__Instructions to follow__: Please copy the last part of the entries exactly: the line that has "You are a GUI" and every line up to and including the end, nothing more.

------ Input data

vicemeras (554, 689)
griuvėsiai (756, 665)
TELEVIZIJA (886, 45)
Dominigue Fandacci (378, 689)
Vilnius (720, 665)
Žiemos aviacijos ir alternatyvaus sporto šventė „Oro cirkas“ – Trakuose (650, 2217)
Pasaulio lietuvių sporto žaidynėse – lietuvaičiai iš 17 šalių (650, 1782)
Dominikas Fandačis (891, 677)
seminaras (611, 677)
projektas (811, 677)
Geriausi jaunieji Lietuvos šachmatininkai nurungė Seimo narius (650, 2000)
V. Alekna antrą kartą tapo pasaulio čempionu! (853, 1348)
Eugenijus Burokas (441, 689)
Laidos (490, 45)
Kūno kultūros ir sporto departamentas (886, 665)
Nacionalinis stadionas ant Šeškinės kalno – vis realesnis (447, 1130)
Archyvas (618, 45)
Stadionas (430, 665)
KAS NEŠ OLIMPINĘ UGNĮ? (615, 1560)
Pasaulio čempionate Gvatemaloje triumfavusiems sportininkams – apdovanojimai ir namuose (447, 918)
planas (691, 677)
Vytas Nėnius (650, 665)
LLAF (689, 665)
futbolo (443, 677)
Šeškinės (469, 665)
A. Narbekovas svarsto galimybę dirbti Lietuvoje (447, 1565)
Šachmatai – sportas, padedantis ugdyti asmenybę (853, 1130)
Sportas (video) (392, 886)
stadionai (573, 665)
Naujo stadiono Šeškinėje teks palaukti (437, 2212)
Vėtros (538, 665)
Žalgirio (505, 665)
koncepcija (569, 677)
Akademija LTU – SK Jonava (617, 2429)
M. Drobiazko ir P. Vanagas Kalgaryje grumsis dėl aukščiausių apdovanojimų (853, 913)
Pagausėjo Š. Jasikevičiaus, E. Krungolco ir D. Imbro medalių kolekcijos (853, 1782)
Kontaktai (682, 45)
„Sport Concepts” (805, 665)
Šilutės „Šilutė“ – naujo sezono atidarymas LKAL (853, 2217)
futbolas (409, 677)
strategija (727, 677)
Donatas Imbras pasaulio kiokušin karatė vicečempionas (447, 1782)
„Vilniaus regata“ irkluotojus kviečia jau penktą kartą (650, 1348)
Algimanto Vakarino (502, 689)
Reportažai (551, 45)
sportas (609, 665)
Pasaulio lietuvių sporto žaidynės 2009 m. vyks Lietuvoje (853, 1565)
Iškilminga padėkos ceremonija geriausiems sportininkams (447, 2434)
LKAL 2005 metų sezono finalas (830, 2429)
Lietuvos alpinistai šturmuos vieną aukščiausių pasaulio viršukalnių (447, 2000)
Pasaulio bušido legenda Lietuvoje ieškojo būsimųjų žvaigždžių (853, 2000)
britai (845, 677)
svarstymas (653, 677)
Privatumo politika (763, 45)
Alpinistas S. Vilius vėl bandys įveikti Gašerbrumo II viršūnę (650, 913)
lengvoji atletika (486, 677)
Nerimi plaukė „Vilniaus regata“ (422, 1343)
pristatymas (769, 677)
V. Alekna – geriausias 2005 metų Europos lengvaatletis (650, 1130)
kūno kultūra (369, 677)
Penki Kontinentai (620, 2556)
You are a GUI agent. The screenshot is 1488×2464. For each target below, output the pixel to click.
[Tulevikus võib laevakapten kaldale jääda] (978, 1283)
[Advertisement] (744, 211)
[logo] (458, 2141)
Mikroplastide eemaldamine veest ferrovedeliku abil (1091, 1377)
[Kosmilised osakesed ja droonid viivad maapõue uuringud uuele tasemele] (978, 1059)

------------

__Task solution__:
You are a GUI agent. The screenshot is 1488×2464. For each target below, output the pixel to click.
[Tulevikus võib laevakapten kaldale jääda] (978, 1283)
[Advertisement] (744, 211)
[logo] (458, 2141)
Mikroplastide eemaldamine veest ferrovedeliku abil (1091, 1377)
[Kosmilised osakesed ja droonid viivad maapõue uuringud uuele tasemele] (978, 1059)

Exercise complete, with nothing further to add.